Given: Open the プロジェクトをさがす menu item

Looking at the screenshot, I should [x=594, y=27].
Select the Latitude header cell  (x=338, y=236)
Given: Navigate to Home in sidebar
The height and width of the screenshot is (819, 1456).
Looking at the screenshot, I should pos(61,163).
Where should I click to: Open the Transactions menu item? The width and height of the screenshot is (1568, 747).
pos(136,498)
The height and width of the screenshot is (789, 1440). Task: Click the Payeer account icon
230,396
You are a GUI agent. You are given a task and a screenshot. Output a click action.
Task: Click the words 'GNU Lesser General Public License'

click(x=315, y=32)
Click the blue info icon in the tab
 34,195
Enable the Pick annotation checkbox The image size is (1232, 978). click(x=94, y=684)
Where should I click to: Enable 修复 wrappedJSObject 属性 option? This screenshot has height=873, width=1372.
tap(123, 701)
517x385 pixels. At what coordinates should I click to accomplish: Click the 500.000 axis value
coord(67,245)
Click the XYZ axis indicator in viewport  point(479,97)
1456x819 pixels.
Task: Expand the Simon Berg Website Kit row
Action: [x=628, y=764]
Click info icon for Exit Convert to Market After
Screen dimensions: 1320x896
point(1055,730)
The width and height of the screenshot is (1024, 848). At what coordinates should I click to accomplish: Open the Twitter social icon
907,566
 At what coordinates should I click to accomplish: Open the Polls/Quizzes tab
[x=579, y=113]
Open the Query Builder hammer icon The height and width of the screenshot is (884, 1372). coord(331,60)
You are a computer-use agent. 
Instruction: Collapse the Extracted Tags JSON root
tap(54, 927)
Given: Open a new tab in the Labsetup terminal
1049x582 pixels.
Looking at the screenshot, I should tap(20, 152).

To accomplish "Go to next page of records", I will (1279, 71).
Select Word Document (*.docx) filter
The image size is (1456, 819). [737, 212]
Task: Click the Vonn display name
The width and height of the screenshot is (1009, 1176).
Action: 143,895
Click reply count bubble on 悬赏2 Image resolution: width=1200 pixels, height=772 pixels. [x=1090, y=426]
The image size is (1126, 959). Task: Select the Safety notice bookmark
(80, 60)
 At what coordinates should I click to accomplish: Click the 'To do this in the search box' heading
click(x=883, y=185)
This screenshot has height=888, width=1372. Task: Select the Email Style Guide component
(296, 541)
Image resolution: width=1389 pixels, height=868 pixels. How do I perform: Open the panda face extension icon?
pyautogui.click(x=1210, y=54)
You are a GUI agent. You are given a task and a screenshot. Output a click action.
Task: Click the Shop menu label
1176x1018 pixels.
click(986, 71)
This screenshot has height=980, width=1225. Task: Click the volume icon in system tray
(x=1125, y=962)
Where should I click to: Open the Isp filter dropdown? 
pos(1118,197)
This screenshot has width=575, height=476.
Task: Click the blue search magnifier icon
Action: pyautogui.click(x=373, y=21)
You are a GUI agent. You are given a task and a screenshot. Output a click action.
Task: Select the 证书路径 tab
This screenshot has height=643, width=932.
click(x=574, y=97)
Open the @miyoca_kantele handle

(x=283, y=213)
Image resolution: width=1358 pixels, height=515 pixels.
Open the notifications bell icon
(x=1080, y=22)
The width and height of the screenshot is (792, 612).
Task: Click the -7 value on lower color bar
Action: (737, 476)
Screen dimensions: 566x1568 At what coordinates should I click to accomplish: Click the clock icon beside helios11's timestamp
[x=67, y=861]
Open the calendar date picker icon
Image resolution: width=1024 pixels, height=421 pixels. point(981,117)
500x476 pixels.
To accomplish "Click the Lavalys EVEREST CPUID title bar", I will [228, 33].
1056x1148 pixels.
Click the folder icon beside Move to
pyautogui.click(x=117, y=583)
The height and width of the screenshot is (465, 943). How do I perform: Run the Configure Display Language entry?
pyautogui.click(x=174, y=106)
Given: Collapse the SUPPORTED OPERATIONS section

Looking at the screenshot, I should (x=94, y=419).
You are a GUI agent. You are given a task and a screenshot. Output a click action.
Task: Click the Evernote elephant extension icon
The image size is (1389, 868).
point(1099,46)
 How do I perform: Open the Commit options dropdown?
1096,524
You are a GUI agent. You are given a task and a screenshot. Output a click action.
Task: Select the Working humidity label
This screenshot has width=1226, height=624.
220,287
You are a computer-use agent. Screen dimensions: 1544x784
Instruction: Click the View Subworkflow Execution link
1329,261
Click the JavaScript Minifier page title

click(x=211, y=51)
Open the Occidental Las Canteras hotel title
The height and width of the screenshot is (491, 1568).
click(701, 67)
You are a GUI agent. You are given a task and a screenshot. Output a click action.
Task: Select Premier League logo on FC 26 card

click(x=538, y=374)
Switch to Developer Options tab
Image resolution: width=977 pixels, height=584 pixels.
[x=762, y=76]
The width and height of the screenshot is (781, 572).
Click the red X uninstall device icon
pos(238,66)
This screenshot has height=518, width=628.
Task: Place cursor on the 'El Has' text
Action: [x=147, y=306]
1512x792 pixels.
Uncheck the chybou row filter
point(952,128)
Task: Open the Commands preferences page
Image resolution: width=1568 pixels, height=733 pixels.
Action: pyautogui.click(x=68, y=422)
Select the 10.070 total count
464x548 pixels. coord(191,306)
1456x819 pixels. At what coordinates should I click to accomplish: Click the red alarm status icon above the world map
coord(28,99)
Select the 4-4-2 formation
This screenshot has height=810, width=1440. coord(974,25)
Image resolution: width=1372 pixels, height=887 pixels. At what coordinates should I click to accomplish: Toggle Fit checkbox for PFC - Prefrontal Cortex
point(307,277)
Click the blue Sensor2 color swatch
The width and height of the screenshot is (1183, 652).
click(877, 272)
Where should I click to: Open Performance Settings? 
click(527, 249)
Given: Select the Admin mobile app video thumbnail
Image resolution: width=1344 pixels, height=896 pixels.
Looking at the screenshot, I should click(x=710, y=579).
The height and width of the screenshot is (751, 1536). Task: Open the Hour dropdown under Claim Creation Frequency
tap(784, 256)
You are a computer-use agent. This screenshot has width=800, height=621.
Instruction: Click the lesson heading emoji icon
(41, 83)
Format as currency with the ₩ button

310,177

• **EXERCISE GOAL**
Write out the records verbatim, from the very first line up to and including the line that contains "The image size is (1456, 819). [737, 212]".

• **OUTPUT FOR THIS EXERCISE**
Given: Open the プロジェクトをさがす menu item

Looking at the screenshot, I should [x=594, y=27].
Select the Latitude header cell  (x=338, y=236)
Given: Navigate to Home in sidebar
The height and width of the screenshot is (819, 1456).
Looking at the screenshot, I should pos(61,163).
Where should I click to: Open the Transactions menu item? The width and height of the screenshot is (1568, 747).
pos(136,498)
The height and width of the screenshot is (789, 1440). Task: Click the Payeer account icon
230,396
You are a GUI agent. You are given a task and a screenshot. Output a click action.
Task: Click the words 'GNU Lesser General Public License'

click(x=315, y=32)
Click the blue info icon in the tab
 34,195
Enable the Pick annotation checkbox The image size is (1232, 978). click(x=94, y=684)
Where should I click to: Enable 修复 wrappedJSObject 属性 option? This screenshot has height=873, width=1372.
tap(123, 701)
517x385 pixels. At what coordinates should I click to accomplish: Click the 500.000 axis value
coord(67,245)
Click the XYZ axis indicator in viewport  point(479,97)
1456x819 pixels.
Task: Expand the Simon Berg Website Kit row
Action: [x=628, y=764]
Click info icon for Exit Convert to Market After
Screen dimensions: 1320x896
point(1055,730)
The width and height of the screenshot is (1024, 848). At what coordinates should I click to accomplish: Open the Twitter social icon
907,566
 At what coordinates should I click to accomplish: Open the Polls/Quizzes tab
[x=579, y=113]
Open the Query Builder hammer icon The height and width of the screenshot is (884, 1372). coord(331,60)
You are a computer-use agent. 
Instruction: Collapse the Extracted Tags JSON root
tap(54, 927)
Given: Open a new tab in the Labsetup terminal
1049x582 pixels.
Looking at the screenshot, I should tap(20, 152).

To accomplish "Go to next page of records", I will (1279, 71).
Select Word Document (*.docx) filter
The image size is (1456, 819). [737, 212]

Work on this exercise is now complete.